By Alec Lownes
Marco Evans had once felt duplicitous in everything he did. Now, that sense of deceit fell into the background wash of emotions as he went about his daily routine. It had been so long since he’d come to Freehold with its floating wind turbines dotting the sky and miles of crystal blue canals winding their way through the city-state, he almost felt at home among the people who called him brother.
He kept everyone at arm’s length, and they just assumed that he was a bit standoffish or maybe a bit shy. He was registered, after all, as a refugee, and everyone seemed to know this incredibly personal fact about him. Whether it was from his accent or the particular cast of his skin, or even his last name, something screamed that he’d seen terrible things. He preferred their inferences and guesses just fine; they would never guess the truth.
The rich musk of fertilizer filled his nose as he plunged his pitchfork deep into the pile to pick up a load to deposit on the nearby soilbed. He’d heard that there used to be chemical fertilizers that would last much longer than a few weeks and would burn your skin if you touched them, but he’d never seen that kind. Before he joined Freehold, he’d never touched fertilizer in his life. He’d been a city boy before —
A new sack of fertilizer plopped down next to his pile, and the woman in the tank top who’d hauled it in let out a whoop.

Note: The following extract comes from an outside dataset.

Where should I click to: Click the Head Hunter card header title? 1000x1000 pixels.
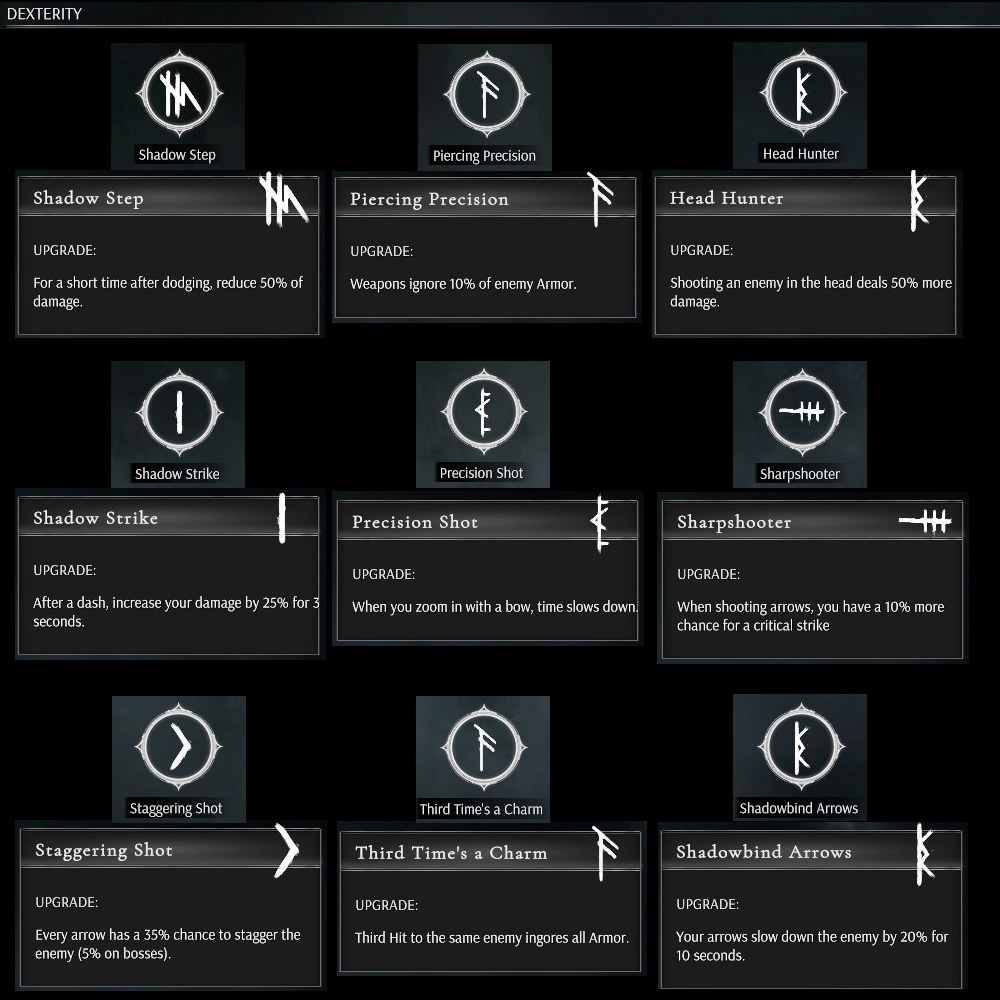(726, 198)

“These things sure are heavy.”
Marco grunted and continued to shake his pitchfork over the bed. There wasn’t much time now until the crop was planted, and this whole field needed to be covered before then.
He upended the fork, dumping the last pieces of compost and guano on the ground, before turning back and coming up short at the hand held out to him.
“I’m Cleo,” she said and smiled. He took her hand gingerly and felt her tight squeeze through his work glove.
“Marco,” he said, then went back for another forkful. He could sense her eyes on his back, the way he always attracted eyes at his strange aloofness. Freehold was a particularly friendly city, and why wouldn’t it be? Why wouldn’t he fold into the community that had welcomed him so grandly, setting him up with everything he’d ever need to survive and thrive?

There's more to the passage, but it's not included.